Ein toller Krimi. Wenn es so etwas wie einen tollen Krimi überhaupt gibt. Ich mag nämlich keine Krimis. Und wenn ich gewusst hätte, dass es einer ist, hätte ich ihn schön in der Buchhandlung im Regal stehen gelassen. Das schöne bunte Cover und der kantige, griffige Titel haben mich verführt, oder sollte ich sagen: betrogen? Aber dann war das Buch so spannend, dass ich in zwei Tagen damit durch war. Was mich noch lange nicht zum begeisterten Krimileser macht. Keine Sorge!

Martin Kühn ist Kommissar, und zwar einer, dessen Menschenkenntnis und ermittlerischer Scharfblick mir grenzenlose Bewunderung abtrotzt. Trotzdem kommt bei ihm irgendwann der Punkt, an dem der Kopf immer voller wird und die Gedanken Achterbahn fahren, ohne dass er wüsste, warum. Dazu kommt, dass das Polizistengehalt gerade so zum Nötigsten für die Familie reicht. Und dann ist da noch der Schatten dieses zwielichtigen Nazis, der dort, wo Kühn wohnt, früher eine Munitionsfabrik betrieben hat - der Leser ist seinem Protagonisten nicht nur hier an Wissen um eine Nasenlänge voraus, was aber der Spannung keinen Abbruch tut.

Die Geschichte ist schön geschrieben, mühelos zu lesen und so spannend, dass man das Buch ab einem gewissen Punkt eigentlich nicht mehr weglegen kann.

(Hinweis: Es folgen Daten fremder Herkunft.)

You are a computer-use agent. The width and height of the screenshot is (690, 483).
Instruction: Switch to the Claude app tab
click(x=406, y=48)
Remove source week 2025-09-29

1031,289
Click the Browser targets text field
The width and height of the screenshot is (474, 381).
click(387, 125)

Ich finde gut, dass der Roman den Leser für das Dilemma sensibilisiert, in dem sich Polizisten in Deutschland tagtäglich befinden. Weder am Stil noch an der Dichte der Erzählung habe ich irgend etwas auszusetzen, zudem ist mir der Hauptakteur sehr sympathisch und am Ende wirklich ans Herz gewachsen. Trotzdem vergebe ich von den eigentlich verdienten fünf Sternen nur vier, weil ich Romane, die das Morden so blutig zelebrieren, prinzipiell ablehne. Ich bin mir bewusst, dass dieses Urteil sehr subjektiv ist und dass hartgesottene Leser kriminalistischer Literatur verächtlich die Nase rümpfen werden, aber ich habe schon subjektivere Rezensionen gelesen, und mein schlechtes Gewissen hält sich in Grenzen.